Choose a tag to compare

@wlandau-lilly wlandau-lilly released this 05 Nov 05:20
  • Extend plot_graph() to display subcomponents. Check out arguments from, mode, order, and subset. The graphing vignette has demonstrations.
  • Add "future_lapply" parallelism: parallel backends supported by the future and future.batchtools packages. See ?backend for examples and the parallelism vignette for an introductory tutorial. More advanced instruction can be found in the future and future.batchtools packages themselves.
  • Cache diagnostic information of targets that fail and retrieve diagnostic info with diagnose().
  • Add an optional hook argument to make() to wrap around build(). That way, users can more easily control the side effects of distributed jobs. For example, to redirect error messages to a file in make(..., parallelism = "Makefile", jobs = 2, hook = my_hook), my_hook should be something like function(code){withr::with_message_sink("messages.txt", code)}.
  • Remove console logging for "parLapply" parallelism. Drake was previously using the outfile argument for PSOCK clusters to generate output that could not be caught by capture.output(). It was a hack that should have been removed before.

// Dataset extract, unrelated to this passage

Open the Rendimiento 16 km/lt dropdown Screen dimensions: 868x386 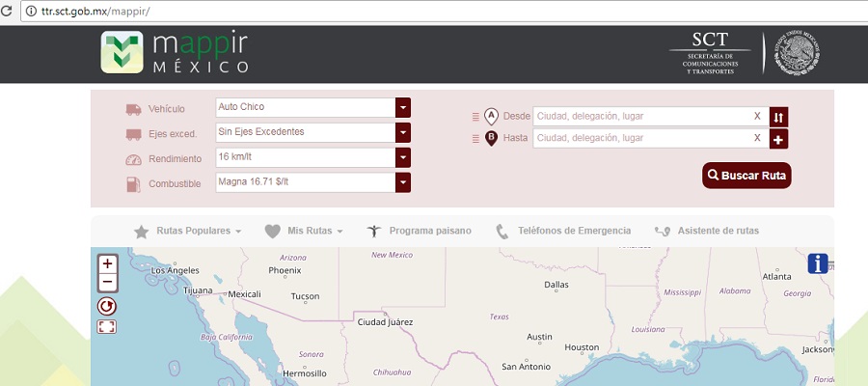pos(403,157)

  • Remove console logging for "parLapply" parallelism. Drake was previously using the outfile argument for PSOCK clusters to generate output that could not be caught by capture.output(). It was a hack that should have been removed before.

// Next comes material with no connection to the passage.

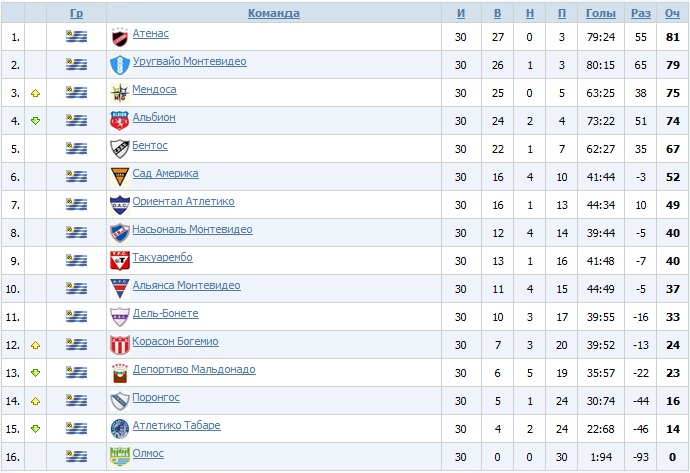Sort table by Команда column header
This screenshot has height=473, width=690.
point(273,13)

  • If 'verbose' is 'TRUE' and all targets are already up to date (nothing to build), then make() and outdated() print "All targets are already up to date" to the console.
  • Add new examples in 'inst/examples', most of them demonstrating how to use the "future_lapply" backends.
  • New support for timeouts and retries when it comes to building targets.
  • Failed targets are now recorded during the build process. You can see them in plot_graph() and progress(). Also see the new failed() function, which is similar to in_progress().
  • Speed up the overhead of parLapply parallelism. The downside to this fix is that drake has to be properly installed. It should not be loaded with devtools::load_all(). The speedup comes from lightening the first clusterExport() call in run_parLapply(). Previously, we exported every single individual drake function to all the workers, which created a bottleneck. Now, we just load drake itself in each of the workers, which works because build() and do_prework() are exported.
  • Change default value of overwrite to FALSE in load_basic_example().
  • Warn when overwriting an existing report.Rmd in load_basic_example().
  • Tell the user the location of the cache using a console message. Happens on every call to get_cache(..., verbose = TRUE).
  • Increase efficiency of internal preprocessing via lightly_parallelize() and lightly_parallelize_atomic(). Now, processing happens faster, and only over the unique values of a vector.
  • Add a new storr namespace called imports to be used in is_imported(). That way, the whole object need not be read to clean() is. clean() is much faster and safer.